Ted Fishman is a veteran journalist whose essays and reports have appeared in many of the world's most prominent publications. In this bold and brilliantly written and organized book, he examines an important but often overlooked phenomenon: the aging of the world's population. Soon, for the first time in history, the number of people over 50 will be greater than those under 17. Here are some signs of this change:

• New health-care companies are being developed to provide seniors with safety devices for their homes so they can continue to live independently.

• Thousands of elderly people have invested their retirement savings in Harley-Davidson motorcycles.

• A Japanese company has designed robot seals for use in nursing homes to calm down patients with dementia.

• A German state offers a program that turns local sex workers into nursing home caregivers.

• Students at Stanford University can enroll in a new undergraduate class, "Longevity," where they will study what longer lives mean for society.

According to the National Institute on Aging, America's population of people between the ages of 75 and 85 hit 17 million in 2010 but will reach 30 million by 2050. Nearly everywhere around the world, the story is the same — fewer kids, more old people. Fishman states: "An aging world adds hundreds of billions of years of collective human life to the burdens of the planet."

This phenomenon draws out some very important questions: Where will the jobs be found for retired people who run out of money? How will senior citizens fill these extra years with happiness and fulfillment? Who will pay for the care of the old? Where will their caretakers come from? How will other generations react to the money, resources, and attention given to the aging population in the coming years? Fishman addresses many of these knotty and difficult questions in the dramatic and thought-provoking reports from around the world coupled with interviews with gerontologists, health-care professionals, government officials, corporate leaders, families, employers, and nursing home entrepreneurs.

The author begins with a fascinating report from Florida which has the oldest population of the 50 states. More than 3.3 million people over 65 — 9 out of every 50 residents — lived in the Sunshine State in 2010. This place has been called "God's waiting room" and that is true for half the people over 65 who have two chronic health conditions. They spend plenty of time sitting in doctors' offices, clinics, and hospitals. Fishman characterizes Sarasota as "a kind of Silicon Valley for aging services." Companies have discovered a variety of ways to serve the older market. Doctors have gotten on board as well in this wealthy community by offering "boutique care": for a large retainer they make themselves available at any time for meeting the patient's needs.

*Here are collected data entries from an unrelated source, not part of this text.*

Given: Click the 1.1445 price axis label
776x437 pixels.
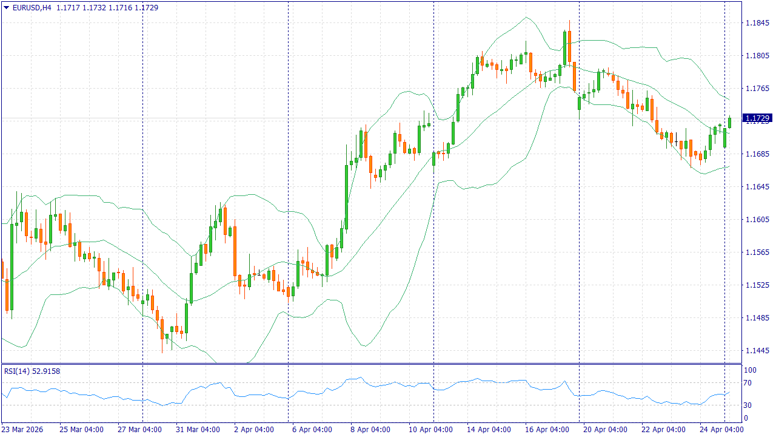Looking at the screenshot, I should pos(757,351).
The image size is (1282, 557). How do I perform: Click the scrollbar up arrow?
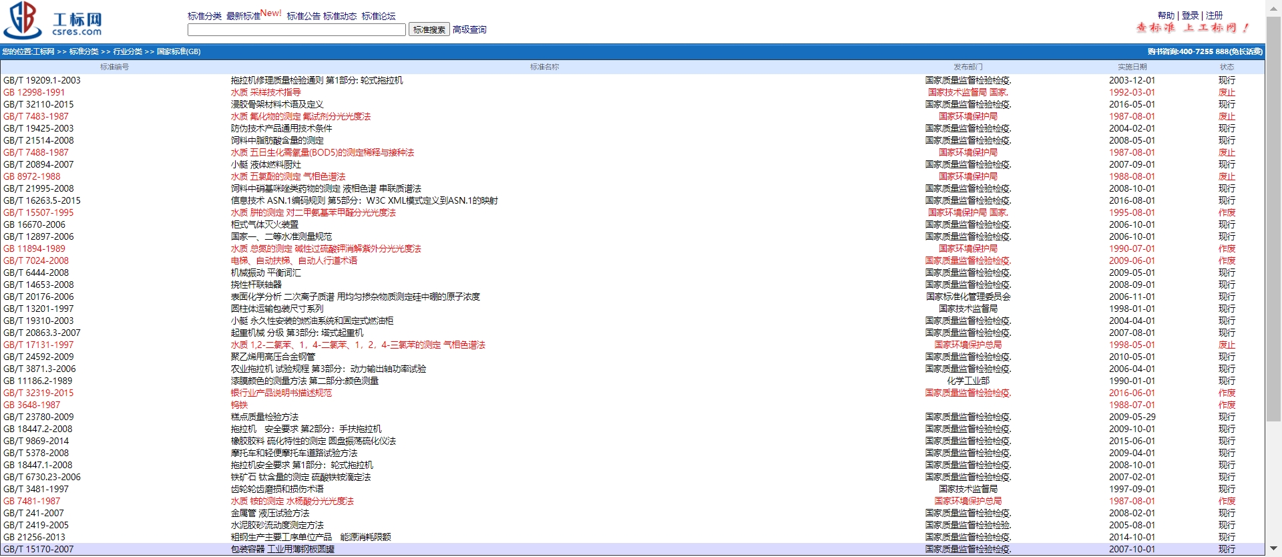(x=1273, y=7)
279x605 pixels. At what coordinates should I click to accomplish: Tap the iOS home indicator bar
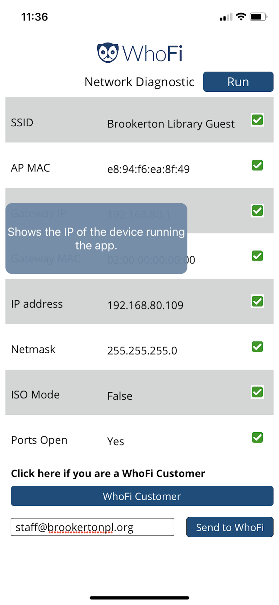(140, 598)
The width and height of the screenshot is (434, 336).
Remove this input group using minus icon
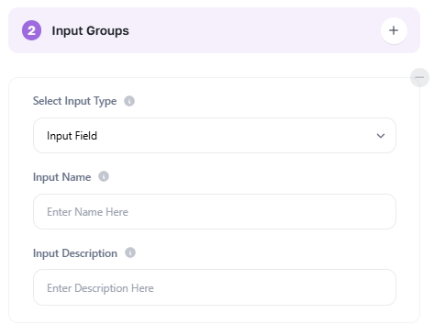pyautogui.click(x=419, y=77)
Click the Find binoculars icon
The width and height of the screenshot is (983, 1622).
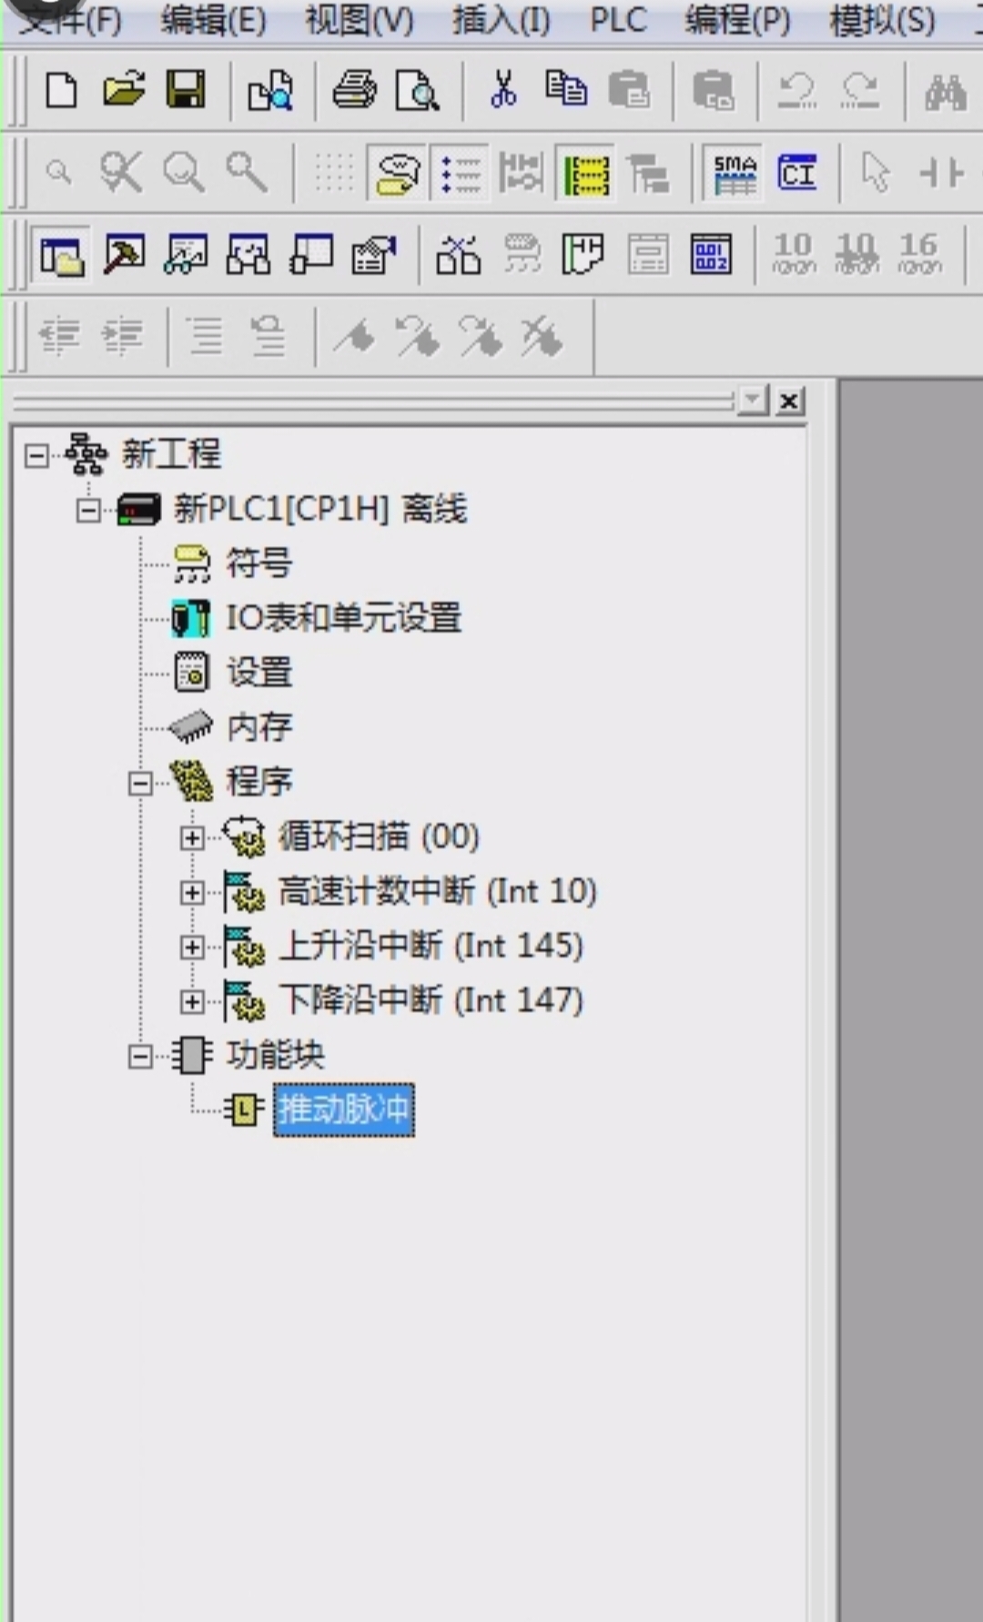945,92
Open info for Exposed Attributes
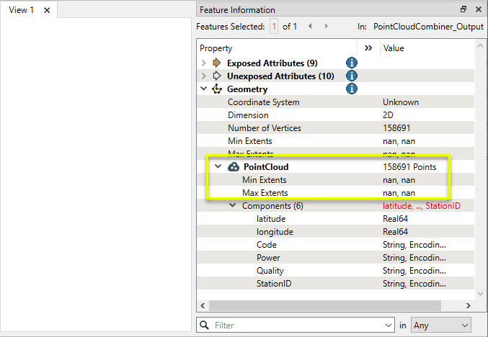 click(352, 63)
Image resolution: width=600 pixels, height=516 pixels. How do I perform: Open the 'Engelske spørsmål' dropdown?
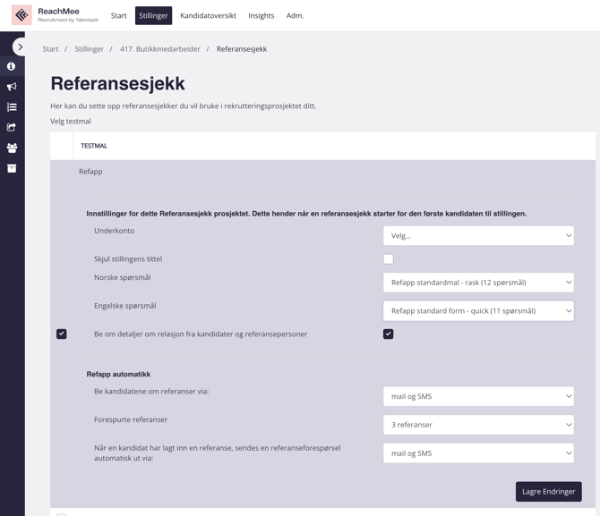(x=478, y=311)
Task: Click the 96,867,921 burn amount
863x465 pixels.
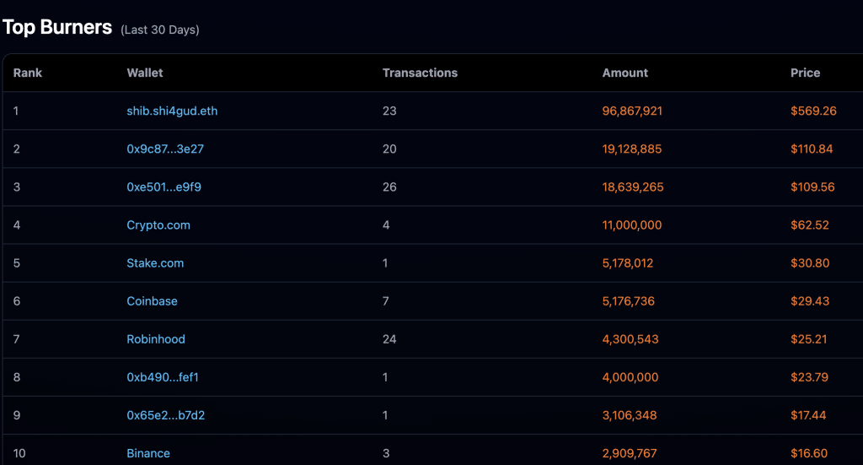Action: coord(632,111)
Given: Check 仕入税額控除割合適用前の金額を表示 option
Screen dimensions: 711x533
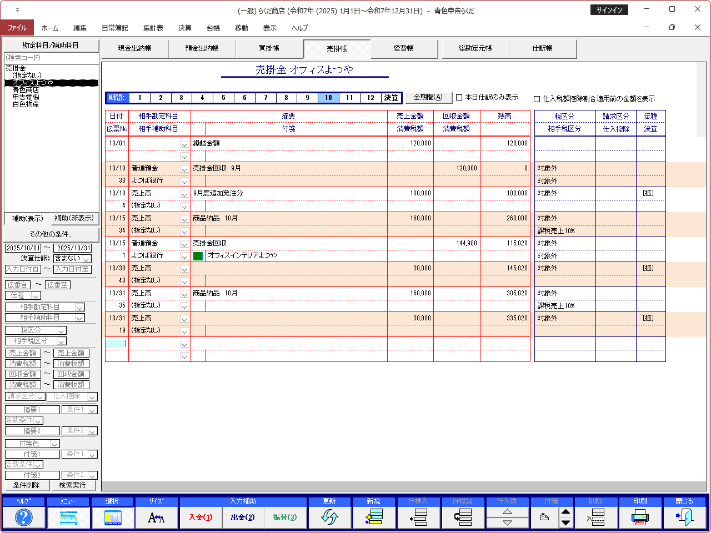Looking at the screenshot, I should click(537, 99).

Fishman spends quality time reporting on Japan (the country with the most rapidly aging population) and China (with the largest aging population). Both of them have seen falling birth rates since the 1970s. Many in Japan are worried about the spike in suicides among the elderly. With large numbers of people unemployed now, Chinese officials are anxious about the future (2025) when one-fourth of all the people in the country will be over 65.

There are so many fresh concepts and details about the aging of the world's population in Shock of Gray that it is only possible to mention a few of them:

• the "age arbitrage" in Rockford, Illinois and other towns where older employees are canned for younger and cheaper ones overseas
• the trend of "gerontophobia" in which people think they are younger than they are
• a ten-page section dealing with the signs of aging in people in their 30s through their 80s
• the study of environmental effects on the life span
• the large number of elders who are missing out on the experience of being a grandparent as they continue to play the role of parent
• the words we use to describe how we see the elderly: vulnerable, cherished, frail, kind, bothersome, sweet, expensive, wise, lonely and irrelevant.